“Não se trata de Deltan, mas de luta contra corrupção”, diz Dallagnol sobre julgamento

O procurador da Lava Jato em Curitiba disse que julgamento é "se agentes da lei vão poder continuar lutando contra a corrupção sem medo de sofrer represálias"

Jornal GGN – Na sequência da agenda de angariar apoio e auto-defesas antecipada à imprensa, o coordenador da Lava Jato em Curitiba, Deltan Dallagnol apelou a que o seu potencial afastamento “não se trata de Deltan”, mas de julgar se “agentes da lei vão poder continuar lutando contra a corrupção sem medo de sofrer represálias”. Dallagnol sofrerá o julgamento que poderá afastá-lo do cargo pelo Conselho Nacional do Ministério Público (CNMP) amanhã.

Em entrevista concedida ao Uol, nesta segunda (17), Dallagnol retorceu o sentido do processo que é acusado pelo órgão que fiscaliza a atuação de integrantes do Ministério Público, e vitimizou-se, afirmando que o seu julgamento é na verdade contra a “luta pela aplicação da lei” e “contra a corrupção”.

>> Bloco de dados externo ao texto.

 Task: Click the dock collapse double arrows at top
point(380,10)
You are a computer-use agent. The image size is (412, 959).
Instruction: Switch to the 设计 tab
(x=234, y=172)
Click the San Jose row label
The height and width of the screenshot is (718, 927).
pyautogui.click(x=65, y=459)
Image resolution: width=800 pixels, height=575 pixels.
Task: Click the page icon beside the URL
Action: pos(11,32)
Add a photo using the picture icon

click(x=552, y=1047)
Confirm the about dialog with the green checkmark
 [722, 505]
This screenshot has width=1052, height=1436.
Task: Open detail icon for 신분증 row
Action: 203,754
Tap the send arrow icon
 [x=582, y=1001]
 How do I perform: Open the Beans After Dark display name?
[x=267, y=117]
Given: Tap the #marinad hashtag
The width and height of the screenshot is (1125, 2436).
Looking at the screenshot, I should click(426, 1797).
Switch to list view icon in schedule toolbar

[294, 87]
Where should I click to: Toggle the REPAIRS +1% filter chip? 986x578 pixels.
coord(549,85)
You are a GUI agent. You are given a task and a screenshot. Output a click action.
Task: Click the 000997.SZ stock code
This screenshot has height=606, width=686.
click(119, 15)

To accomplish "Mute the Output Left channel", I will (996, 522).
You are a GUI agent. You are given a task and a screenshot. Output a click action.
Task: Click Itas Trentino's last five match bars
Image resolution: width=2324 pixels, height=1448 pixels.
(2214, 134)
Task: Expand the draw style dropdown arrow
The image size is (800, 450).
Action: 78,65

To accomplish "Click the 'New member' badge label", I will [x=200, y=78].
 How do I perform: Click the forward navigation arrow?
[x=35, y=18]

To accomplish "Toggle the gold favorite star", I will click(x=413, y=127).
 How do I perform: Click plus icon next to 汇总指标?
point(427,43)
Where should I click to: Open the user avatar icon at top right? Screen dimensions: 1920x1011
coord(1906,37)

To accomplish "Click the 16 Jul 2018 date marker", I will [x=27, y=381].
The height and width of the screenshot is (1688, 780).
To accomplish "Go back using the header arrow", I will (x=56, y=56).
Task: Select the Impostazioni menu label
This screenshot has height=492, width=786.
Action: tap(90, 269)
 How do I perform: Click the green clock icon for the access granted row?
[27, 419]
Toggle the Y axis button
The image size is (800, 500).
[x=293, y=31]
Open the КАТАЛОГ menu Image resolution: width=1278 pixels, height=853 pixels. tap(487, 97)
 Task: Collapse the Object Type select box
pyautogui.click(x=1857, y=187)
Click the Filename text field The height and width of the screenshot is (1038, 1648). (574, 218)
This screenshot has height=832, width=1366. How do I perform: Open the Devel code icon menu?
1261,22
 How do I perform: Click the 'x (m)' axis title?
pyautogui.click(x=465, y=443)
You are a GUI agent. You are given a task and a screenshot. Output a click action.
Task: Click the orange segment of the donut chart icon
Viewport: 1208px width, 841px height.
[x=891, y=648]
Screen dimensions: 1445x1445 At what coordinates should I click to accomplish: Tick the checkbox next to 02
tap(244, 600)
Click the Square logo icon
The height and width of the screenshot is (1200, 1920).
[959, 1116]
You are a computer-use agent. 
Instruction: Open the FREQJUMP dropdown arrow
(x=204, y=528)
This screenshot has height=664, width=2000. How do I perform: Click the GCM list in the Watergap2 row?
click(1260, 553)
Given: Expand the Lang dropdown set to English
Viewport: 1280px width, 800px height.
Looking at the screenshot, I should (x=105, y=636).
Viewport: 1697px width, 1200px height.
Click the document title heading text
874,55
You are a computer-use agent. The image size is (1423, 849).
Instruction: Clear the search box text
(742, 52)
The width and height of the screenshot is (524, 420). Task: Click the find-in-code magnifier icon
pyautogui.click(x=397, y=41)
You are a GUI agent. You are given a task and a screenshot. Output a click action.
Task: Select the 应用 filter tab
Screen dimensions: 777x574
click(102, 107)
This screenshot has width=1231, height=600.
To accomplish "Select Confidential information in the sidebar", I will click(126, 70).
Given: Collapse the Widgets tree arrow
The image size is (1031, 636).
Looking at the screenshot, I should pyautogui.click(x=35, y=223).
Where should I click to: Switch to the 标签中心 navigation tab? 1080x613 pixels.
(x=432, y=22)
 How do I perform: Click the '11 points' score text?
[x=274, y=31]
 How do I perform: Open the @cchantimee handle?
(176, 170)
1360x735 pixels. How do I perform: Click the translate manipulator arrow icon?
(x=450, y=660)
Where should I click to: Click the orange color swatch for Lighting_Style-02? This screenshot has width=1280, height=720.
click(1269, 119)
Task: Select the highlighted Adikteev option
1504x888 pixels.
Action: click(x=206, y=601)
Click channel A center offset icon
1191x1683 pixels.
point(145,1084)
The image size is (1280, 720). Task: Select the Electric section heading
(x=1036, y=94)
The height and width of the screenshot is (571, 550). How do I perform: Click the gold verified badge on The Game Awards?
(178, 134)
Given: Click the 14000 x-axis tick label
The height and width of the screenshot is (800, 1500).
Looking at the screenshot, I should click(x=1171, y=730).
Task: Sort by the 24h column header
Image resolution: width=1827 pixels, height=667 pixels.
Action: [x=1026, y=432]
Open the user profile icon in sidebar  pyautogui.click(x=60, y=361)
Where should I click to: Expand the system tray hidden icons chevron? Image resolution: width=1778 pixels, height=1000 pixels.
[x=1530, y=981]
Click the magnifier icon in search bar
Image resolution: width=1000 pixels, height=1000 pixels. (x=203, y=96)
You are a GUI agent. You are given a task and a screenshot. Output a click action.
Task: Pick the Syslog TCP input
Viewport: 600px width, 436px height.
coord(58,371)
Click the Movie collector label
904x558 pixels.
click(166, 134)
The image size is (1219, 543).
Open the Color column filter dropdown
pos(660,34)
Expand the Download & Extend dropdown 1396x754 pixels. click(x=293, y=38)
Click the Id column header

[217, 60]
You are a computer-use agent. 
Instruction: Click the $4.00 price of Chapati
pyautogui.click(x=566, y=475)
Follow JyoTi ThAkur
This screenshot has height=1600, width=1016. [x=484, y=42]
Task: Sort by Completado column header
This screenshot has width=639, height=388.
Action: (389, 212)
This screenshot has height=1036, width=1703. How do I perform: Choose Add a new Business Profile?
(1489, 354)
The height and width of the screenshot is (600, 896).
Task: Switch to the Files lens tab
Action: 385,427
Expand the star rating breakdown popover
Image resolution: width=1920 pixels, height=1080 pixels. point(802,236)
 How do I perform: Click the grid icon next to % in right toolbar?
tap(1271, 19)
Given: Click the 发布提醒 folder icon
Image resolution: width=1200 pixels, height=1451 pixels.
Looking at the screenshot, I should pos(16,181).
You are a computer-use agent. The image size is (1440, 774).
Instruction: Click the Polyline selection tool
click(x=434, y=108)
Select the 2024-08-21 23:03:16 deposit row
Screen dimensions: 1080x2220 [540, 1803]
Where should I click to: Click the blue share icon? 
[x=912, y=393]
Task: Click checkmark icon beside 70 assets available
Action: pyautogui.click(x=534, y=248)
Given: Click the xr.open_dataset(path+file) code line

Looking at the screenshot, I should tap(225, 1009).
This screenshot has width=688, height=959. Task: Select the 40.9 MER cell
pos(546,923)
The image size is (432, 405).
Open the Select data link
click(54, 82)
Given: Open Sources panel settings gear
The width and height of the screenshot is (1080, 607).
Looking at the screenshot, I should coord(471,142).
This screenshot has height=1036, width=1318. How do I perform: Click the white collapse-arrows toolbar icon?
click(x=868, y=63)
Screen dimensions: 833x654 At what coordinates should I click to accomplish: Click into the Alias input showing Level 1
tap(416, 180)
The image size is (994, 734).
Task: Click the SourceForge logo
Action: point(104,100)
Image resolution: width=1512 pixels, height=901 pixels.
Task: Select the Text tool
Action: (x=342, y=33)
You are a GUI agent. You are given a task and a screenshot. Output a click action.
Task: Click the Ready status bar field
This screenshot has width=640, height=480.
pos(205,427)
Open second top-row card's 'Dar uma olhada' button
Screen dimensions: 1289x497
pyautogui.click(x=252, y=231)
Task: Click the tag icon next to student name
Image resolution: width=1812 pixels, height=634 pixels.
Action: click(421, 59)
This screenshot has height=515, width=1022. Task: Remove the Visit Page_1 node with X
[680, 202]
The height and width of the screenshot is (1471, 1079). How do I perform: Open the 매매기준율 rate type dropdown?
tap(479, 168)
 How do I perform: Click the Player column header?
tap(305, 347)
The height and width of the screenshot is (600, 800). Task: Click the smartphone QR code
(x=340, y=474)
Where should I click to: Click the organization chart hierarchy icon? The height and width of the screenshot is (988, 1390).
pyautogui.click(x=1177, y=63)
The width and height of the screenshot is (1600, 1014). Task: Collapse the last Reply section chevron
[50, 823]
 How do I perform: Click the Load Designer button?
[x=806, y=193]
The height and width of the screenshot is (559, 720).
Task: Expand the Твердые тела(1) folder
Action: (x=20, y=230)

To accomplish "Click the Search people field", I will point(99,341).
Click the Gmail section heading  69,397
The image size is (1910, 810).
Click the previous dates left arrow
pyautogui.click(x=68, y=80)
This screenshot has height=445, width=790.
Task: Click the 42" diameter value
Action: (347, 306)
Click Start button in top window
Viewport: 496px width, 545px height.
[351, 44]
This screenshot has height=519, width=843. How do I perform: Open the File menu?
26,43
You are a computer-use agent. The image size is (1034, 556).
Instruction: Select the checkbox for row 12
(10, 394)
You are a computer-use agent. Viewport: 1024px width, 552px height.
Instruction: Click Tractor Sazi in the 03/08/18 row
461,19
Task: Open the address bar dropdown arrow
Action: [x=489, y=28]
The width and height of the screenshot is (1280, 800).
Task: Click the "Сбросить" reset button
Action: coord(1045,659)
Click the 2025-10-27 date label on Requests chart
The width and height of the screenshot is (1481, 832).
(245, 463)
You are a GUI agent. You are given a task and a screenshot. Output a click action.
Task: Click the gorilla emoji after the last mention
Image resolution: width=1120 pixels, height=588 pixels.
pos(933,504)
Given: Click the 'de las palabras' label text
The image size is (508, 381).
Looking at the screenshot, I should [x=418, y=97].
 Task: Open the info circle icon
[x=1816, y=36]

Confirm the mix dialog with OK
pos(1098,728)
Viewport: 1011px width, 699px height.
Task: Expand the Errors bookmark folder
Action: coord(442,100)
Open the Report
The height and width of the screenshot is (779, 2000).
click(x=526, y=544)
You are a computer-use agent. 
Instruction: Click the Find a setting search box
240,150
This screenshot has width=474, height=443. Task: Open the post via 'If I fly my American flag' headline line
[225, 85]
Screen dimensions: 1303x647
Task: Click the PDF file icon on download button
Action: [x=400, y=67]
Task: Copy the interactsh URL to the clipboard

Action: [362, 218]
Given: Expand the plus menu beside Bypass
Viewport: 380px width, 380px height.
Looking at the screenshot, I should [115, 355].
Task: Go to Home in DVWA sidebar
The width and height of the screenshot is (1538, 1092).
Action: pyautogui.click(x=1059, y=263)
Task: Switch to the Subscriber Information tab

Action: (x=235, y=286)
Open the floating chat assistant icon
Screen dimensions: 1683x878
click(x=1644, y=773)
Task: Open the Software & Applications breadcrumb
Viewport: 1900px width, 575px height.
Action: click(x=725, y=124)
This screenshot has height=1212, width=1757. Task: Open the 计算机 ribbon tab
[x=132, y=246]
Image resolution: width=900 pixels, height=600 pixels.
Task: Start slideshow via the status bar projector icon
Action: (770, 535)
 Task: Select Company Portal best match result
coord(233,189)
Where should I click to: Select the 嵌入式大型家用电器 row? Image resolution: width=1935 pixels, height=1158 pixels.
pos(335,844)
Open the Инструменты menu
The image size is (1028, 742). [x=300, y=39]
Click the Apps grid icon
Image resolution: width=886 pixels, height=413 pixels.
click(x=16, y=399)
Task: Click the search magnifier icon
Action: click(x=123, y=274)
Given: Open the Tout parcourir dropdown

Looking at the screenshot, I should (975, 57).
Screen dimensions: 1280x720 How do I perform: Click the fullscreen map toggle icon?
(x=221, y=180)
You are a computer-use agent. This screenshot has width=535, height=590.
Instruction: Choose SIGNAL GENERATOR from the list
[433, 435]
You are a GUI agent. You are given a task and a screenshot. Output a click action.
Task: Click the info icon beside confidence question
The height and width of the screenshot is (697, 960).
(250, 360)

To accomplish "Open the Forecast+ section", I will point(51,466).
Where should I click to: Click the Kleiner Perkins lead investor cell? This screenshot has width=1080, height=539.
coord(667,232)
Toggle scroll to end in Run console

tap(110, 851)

“Quando você coloca esse afastamento, o que esse afastamento pode significar, na verdade é um exemplo pro futuro, é se agentes públicos, agentes da lei vão poder continuar lutando pela aplicação da lei, vão poder continuar lutando contra a corrupção sem medo de sofrer represálias”, disse.

“Amanhã se coloca uma decisão sobre o meu potencial afastamento que não se trata de Deltan. Quando você olha essa decisão que vai ser proferida, que vai ser analisada pelo CNMP tem o pedido de dois investigados que pedem a minha punição,e o meu afastamento, mas o que estão sendo julgadas não são irregularidades da Lava Jato, (…) o que existe contra mim são dois processos disciplinares por opiniões manifestadas publicamente no processo democrático”, continuou.

Segundo Dallagnol, que já acumula um total de 19 representações por infração disciplinar no CNMP, “não tem uma sustentação técnica” contra ele para justificar seu afastamento, que como ele caracterizou é “com base em nada” e que o que motiva o seu julgamento seria somente uma “pressão por várias pessoas da ordem política sob o Conselho”.

“A questão é: deve valer a análise técnica dos fatos, das provas, da lei, dos precedentes ou deve valer a pressão que está sendo exercida por várias pessoas da ordem política sob o Conselho Nacional do Ministério Público, é essa a questão em jogo”, seguiu.

Ao falar sobre o famoso power point preparado e apresentado por ele na denúncia contra o ex-presidente Luiz Inácio Lula da Silva, Dallagnol admitiu que “erraram”, mas segundo ele por somente “não perceber” o tamanho da repercussão que tomariam os slides que desenhavam todos os esquemas de corrupção investigados pela Operação Lava Jato recaindo contra Lula.

“Qual foi o erro daquele episódio, da gente não perceber que ações envolvendo o ex-presidente Lula tomam uma dimensão muito grande. Se a gente tivesse percebido isso, a gente certamente teria feito de um modo diferente. Agora se me perguntar, foi errado? Não foi errado. Só foi um jeito que não foi conveniente, não repercutiu bem”, disse, defendendo-se.

Foto: Reprodução

“A gente já tinha feito uma série de coletivas apresentando denúncias em momentos anteriores, em várias delas a gente tinha usado power point, a gente tinha usado apresentação, com o objetivo de explicar como funcionam as investigações, os processos, como foram os atos de corrupção”, continuou, sem admitir erros nas acusações.

E minimizou a capacidade de compreensão da imprensa para o tema tratado na investigação: “Talvez agora seja óbvio, mas eu lembro que lá no começo da Lava Jato, no final de 2014, os jornalistas não entendiam operações complexas de lavagem de dinheiro, como que empreiteiras tinham subcontratado e pagavam milhões para empresas de fachadas e como o dinheiro chegava nos políticos, e a gente fazia vários power points, com gráficos, com desenhos, explicando, essa era nossa rotina, a gente foi coerente com a nossa história.”

Ainda, na entrevista, Dallagnol voltou a criticar diversas medidas tomadas tanto pela Corte Suprema, o STF, quanto legislativas, chamando-as de “retrocessos” aos supostos avanços que estariam sendo implementados pela Lava Jato de Curitiba.

“O que a gente vê é que teve a decisão que barrou a prisão em segunda instância, teve uma decisão que determinou que os casos todos de corrupção quando tem a ver com caixa dois eleitoral fossem remitidos para a Justiça Eleitoral, (…) então a gente vê um ambiente de retrocessos, uma série de coisas que estão acontecendo que importam em reais e efetivos retrocessos em relação aos avanços anticorrupção no passado.”